On the topic of breezes, Just Cause 4 has introduced a new weather system in the game. This is definitely my favorite new feature, as it makes the game feel that much more immersive. You’re not just struggling to get around Solis; you’re struggling to survive in it. Weather conditions can get pretty harsh, so make sure you’re not out paragliding. The free-roaming still feels like a treat because of how big the world is and how much there is to see and do. I see some gripes with other reviews on here, but I think Just Cause 4 still has a ton worth seeing.

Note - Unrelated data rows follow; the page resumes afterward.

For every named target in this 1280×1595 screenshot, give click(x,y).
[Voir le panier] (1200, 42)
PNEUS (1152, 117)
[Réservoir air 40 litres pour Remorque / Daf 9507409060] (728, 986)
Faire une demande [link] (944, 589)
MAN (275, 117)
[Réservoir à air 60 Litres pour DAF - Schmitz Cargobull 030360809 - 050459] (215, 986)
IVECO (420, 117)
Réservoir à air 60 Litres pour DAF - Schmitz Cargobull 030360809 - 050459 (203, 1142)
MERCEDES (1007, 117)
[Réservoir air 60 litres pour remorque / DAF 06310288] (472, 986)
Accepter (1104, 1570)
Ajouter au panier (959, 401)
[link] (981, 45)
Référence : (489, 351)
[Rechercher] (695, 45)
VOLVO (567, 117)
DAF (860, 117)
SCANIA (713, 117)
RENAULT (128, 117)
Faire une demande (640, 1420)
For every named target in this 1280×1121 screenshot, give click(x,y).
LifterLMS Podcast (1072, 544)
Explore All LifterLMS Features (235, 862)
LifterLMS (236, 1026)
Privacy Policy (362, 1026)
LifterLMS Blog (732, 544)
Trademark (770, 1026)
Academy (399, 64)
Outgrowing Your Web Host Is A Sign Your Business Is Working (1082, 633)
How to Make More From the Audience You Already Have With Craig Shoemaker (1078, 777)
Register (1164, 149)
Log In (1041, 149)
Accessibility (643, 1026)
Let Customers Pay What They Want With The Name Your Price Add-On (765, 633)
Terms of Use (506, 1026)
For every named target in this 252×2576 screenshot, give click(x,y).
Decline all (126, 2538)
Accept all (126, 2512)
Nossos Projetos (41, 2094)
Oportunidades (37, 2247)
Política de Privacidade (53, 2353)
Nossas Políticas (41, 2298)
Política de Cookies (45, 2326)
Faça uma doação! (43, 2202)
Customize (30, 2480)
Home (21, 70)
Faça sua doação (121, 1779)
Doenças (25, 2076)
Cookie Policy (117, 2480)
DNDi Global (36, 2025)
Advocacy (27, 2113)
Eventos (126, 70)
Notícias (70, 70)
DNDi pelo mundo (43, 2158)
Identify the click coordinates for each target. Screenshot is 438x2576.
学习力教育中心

Just Cause 4 was reviewed using a PC downloadable code of the game provided by Square Enix. The game was tested on a machine running Windows 10, with an 8GB NVIDIA Geforce GTX 1070 fitted on a 4th Generation Intel i7 4790 3.6Ghz CPU and topped with 16GB of RAM. Just Cause 4 is also available on Xbox One and PlayStation 4 via digital and retail store releases. We don’t discuss review scores with publishers or developers prior to the review being published (click here for more information about our review policy).

What we liked

• Weather system adds a new layer of challenge
• Grappling abilities are innovative and fun
• Improved gunplay
• Arabic localization is hilarious!

What is not fun

• It feels pretty familiar
• The visuals are lackluster

Editor Rating
 
Concept
7.9

 
Graphics
7.8

 
Sound
8.2

 
Playability
7.9

 
Entertainment
8.8

 
Replay Value
7.0

Final Score
7.9


Our final verdict
 

Just Cause 4 doesn’t make a lot of changes to the core gameplay of the series, but then again it doesn’t have to. It does make some welcome tweaks and additions, most notably to the grappling hook. The fourth installment in the series may not be as visually appealing as other titles in 2018, but it’s just as explosive and entertaining as ever.